§ Passage
In a typical Intrusion Detection Systems (IDS) the standard relational data mode is used to store remote audit feeds from various customers. Various DBMS tools are used to perform analysis; correlation and data visualization in support of

1) vulnerability assessment

2) identifying hacker and cyber warfare activity

3) forensic analysis and

4) policy determination

The basic components of a combined Intrusion Detection and Incident Management System (IDIMS) follows the generic architecture proposed for all IDS systems by Amoroso and considered as part of the Common Intrusion Detection Framework (CIDF), with the exception that informational response to Incident Tickets are seen as emergent from IDS audit logs.

Figure 1: Architecture for Incident and Intrusion Management

An Incident Ticket is generally opened due to a phone call or e-mail. In most cases, the Incident Ticket is opened due to human intervention. However, increasing technical capability provides automation to Incident Response in the form of algorithmic alarms.

After the Incident Ticket is opened a series of steps are recommended.

In the book "Incident Response" by van Wyk and Forno (2001, O’Reilly) the response cycle is composed of

Detection,

Assessment,

Damage control,

Damage reversal and

Lessons learned.

This composition is similar to other intrusion detection and incident response process models that break down the workflow. The processes are compartmentalized and responsibilities isolated

The workflow starts with a determination of the nature of information. In some cases the information comes in the form of a request for information. In other cases the information is sorted into categories and moved to other stations depending on the informational category. The process model is very much dependant on organizational structure in client communities.

The first phase of the SLIP technology design and development has been developed to provide an enterprise wide event detection capability where the input is any log file.

3: SLIP Warehouse Browser

The basic methods for intrusion detection is, and will continue to be, audit trail analysis and on the fly processing techniques. SLIP is best characterized as an audit trail process method (see Figure 2). The CylantSecure system developed by Dr. John Munson (University of Idaho) is an on-the-fly system (see Figure 3) that attempts to stop intrusions from occurring.

Figure 2: High-level depiction of audit trail processes method (from Amoroso. 1999)

§ Tasks to perform
a: Reproduce the intrusion detection passage starting with "3) forensic analysis" and going on through "of algorithmic alarms.".
b: In the intrusion detection passage, turn the paragraph beginning "The workflow starts with a determination" into a short bulleted list that keeps its main facts.
c: Write the next part of the intrusion detection passage, picking up after its final line.

§ Data
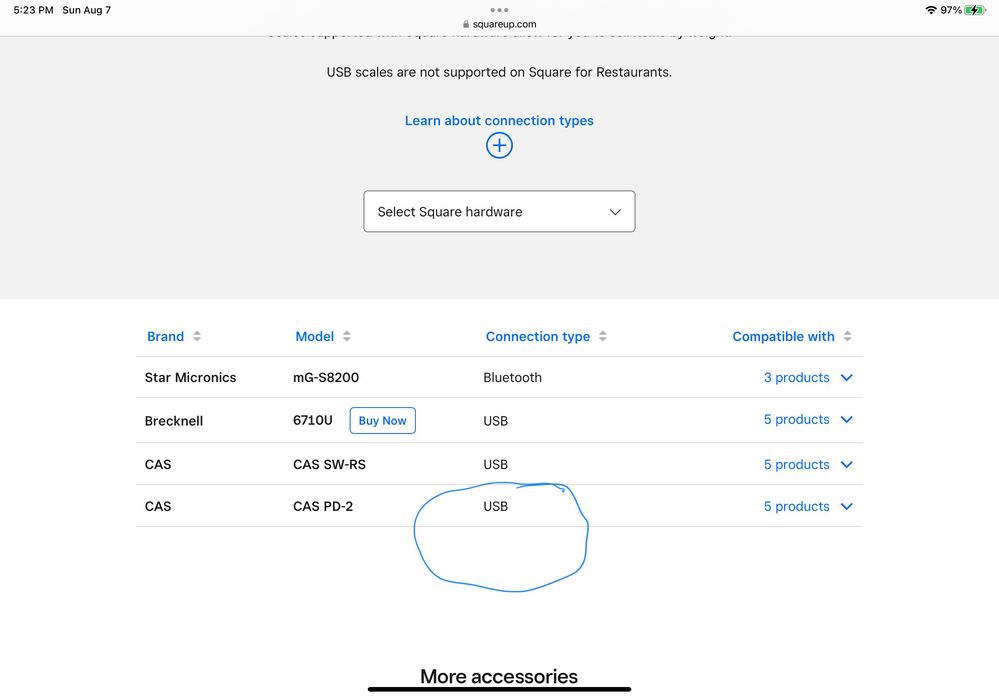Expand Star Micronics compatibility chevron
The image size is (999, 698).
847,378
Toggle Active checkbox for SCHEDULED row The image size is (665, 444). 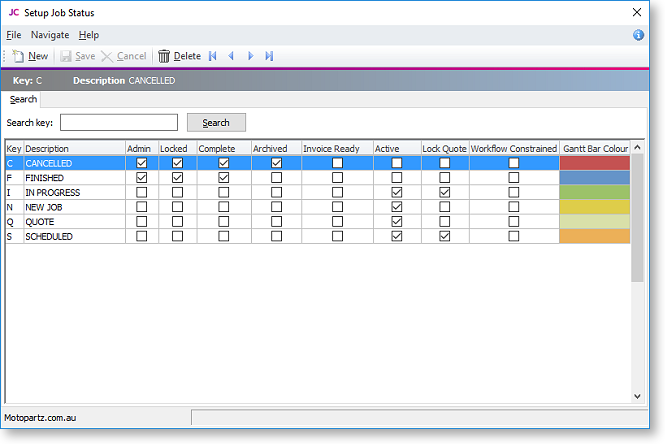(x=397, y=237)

§ Responses per task
a:
3) forensic analysis and

4) policy determination

The basic components of a combined Intrusion Detection and Incident Management System (IDIMS) follows the generic architecture proposed for all IDS systems by Amoroso and considered as part of the Common Intrusion Detection Framework (CIDF), with the exception that informational response to Incident Tickets are seen as emergent from IDS audit logs.

Figure 1: Architecture for Incident and Intrusion Management

An Incident Ticket is generally opened due to a phone call or e-mail. In most cases, the Incident Ticket is opened due to human intervention. However, increasing technical capability provides automation to Incident Response in the form of algorithmic alarms.

b:
- The workflow begins by determining the nature of the information.
- Sometimes the information arrives as a request for information.
- Other times it is sorted into categories and moved to other stations according to its category.
- The process model depends heavily on the organizational structure of client communities.

c:
Audit log data is gathered together to provide forensic evidence and to repair and otherwise limit the damage done during an intrusion. However, visualization software can be used to view patterns across an audit log containing tens of thousands or records. The SLIP is developed to complement and supplement this type of global analysis of events.

Figure 3: High-level depiction of on-the-fly processes method (from Amoroso. 1999)

The current SLIP Warehouse Browser has a simple nature. The technology is simplified to address only audit trail analysis and transforms on the data from a standard event log. The technology is also being applied to other task domains such as found in bio-informatics; in particular a long-standing BCNGroup project on the recognition of structural invariance in EEG analysis is re-surfacing. However, EEG analysis is considered far more difficult that intrusion log data.

The BCNGroup is a not for profit science foundation established in 1997 by Drs Edward Finn, Arthur Murray and Paul Prueitt.

4: Invariance analysis with SLIP

Aside from some EEG analysis, SLIP is currently applied to remote audit feed analysis for computer security purposes and to studies on linguistic functional load. Specifically, emergent computing and correlation techniques are applied to the records of an event log.

Computer security event log is often stored and maintained in a flat table having between 8 and 20 columns. Many of the event logs contain 50 or even 100 thousand records. Audit feed event logs may have a million records.

In the simplest terms we want to reveal the technical means that supports the Browser’s behaviors. The behavior is expressed through a state/gesture based scripting language and nested event loop controller. Our recent work has been on the development of a voice enabled gesture control system for manipulating and interacting with machine ontology. The control system is called a Knowledge Operating System or KOS.

SLIP organizes invariance in a data source into categories and suggests formal relationships between these categories. As the domain experts review these categories and their relationships, the expert may create annotations and even configure the relational linkage between categories in order to account for missing or conjectured information. The domain expert also has control over which data source is accepted as input.

Invariance is formally something that occurs more than one time. Clearly there are many scales of invariance and a lot of invariance in each scale. This is true even in the artificial world of Internet and financial transactions.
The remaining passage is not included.